- Exercise brief
Show each line of the data below that has the string "computer" in it.

- The input

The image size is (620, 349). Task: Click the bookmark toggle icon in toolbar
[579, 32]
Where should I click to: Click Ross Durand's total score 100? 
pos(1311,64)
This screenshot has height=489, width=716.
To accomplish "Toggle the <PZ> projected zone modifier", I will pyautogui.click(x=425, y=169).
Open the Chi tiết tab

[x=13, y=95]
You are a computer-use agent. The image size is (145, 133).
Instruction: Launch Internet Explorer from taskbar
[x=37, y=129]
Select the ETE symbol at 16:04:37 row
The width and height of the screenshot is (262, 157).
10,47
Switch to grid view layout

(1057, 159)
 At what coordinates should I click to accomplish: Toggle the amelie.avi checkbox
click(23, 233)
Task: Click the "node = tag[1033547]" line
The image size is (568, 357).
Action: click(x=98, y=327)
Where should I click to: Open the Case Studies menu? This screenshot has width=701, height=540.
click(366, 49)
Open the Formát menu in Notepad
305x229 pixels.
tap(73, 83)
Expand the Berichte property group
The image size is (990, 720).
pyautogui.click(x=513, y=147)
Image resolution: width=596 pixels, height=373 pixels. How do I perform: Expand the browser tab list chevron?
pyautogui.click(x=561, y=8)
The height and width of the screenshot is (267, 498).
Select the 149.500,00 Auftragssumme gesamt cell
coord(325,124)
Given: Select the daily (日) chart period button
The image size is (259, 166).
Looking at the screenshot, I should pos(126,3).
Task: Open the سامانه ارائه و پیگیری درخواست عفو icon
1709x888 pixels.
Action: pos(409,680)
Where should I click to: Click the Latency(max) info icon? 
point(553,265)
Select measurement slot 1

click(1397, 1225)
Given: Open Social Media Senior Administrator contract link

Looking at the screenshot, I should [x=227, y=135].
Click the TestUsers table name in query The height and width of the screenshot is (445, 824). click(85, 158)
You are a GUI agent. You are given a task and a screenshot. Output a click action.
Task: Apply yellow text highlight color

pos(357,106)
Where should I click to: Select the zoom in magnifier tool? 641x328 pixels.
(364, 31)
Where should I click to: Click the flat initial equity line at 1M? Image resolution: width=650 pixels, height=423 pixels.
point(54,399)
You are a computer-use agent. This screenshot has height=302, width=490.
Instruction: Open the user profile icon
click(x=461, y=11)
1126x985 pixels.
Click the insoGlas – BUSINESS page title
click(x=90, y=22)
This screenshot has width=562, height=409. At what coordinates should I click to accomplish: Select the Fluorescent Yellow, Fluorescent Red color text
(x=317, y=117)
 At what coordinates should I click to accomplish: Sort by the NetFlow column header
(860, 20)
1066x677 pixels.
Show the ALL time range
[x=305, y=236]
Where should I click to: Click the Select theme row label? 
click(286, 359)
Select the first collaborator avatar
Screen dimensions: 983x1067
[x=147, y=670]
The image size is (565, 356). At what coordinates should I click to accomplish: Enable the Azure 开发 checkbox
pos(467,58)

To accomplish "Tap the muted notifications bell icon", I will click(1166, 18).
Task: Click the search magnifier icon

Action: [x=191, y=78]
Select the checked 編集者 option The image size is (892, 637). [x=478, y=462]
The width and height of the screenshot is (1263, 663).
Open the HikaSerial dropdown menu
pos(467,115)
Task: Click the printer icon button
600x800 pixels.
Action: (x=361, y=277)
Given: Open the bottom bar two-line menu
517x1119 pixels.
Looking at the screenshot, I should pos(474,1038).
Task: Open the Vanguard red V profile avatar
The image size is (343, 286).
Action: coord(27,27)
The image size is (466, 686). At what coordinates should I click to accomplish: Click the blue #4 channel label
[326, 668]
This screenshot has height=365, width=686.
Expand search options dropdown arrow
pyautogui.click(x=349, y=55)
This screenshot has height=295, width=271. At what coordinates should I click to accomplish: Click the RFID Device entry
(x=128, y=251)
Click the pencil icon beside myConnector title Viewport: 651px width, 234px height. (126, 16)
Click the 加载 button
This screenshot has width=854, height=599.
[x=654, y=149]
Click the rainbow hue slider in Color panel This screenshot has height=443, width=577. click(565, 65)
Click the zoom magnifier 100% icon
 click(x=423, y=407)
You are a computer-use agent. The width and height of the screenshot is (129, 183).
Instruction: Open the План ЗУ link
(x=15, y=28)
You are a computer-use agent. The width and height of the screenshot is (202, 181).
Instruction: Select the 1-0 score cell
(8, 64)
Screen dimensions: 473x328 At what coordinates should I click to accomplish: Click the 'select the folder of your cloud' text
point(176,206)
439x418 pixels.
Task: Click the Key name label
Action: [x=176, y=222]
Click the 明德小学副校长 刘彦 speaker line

- Task result
You are a computer-use agent. The image size is (145, 133).
You are a computer-use agent. This screenshot has height=302, width=490.
You are a computer-use agent. The width and height of the screenshot is (129, 183).
You are a computer-use agent. The width and height of the screenshot is (202, 181).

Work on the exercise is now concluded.